Have you ever seen one of those videos of a machine learning model teaching itself to play a video game? The training model makes the character awkwardly crash and bump up against objects in the environment:
When you graduate school, you are that untrained model. You need to break things and crash a few times to learn about your environment and the character you are controlling. You’re going to look like this at a few points:
But you’ll gradually get better. Learning what you don’t want to do is a necessary step to learning what you truly want to do. Develop your thesis!
Define your circle of competence
Despite any efforts to the contrary, every action you take affects what others think of you. People refer to this as a personal brand (FWIW, anyone who talks about their personal brand is a total square).
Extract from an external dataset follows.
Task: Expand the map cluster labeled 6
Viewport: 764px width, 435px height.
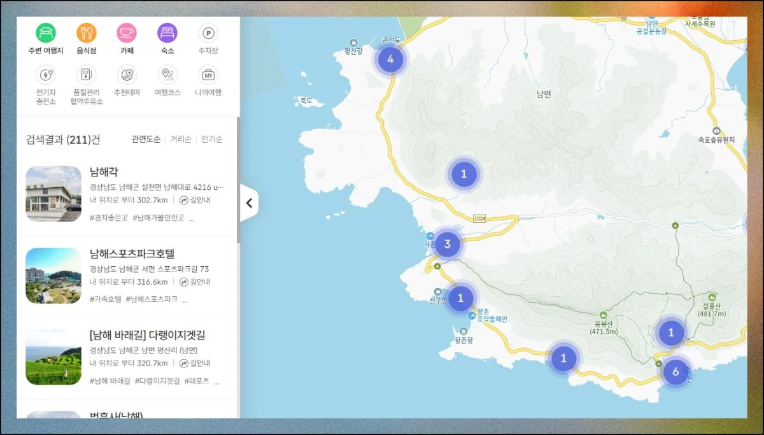Action: 676,372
I instead try to think of my circle of competence. This is the core set of skills and tools that I can fall back on. You’ll always be pushing to develop new skills and push yourself, but your core competencies are always there when all else fails.
At work, your core competencies are the first principles layer of your personal brand.
Take all advice with a grain of salt
Especially posts like these. These are what have worked for me, but they could be very far off from what works for you.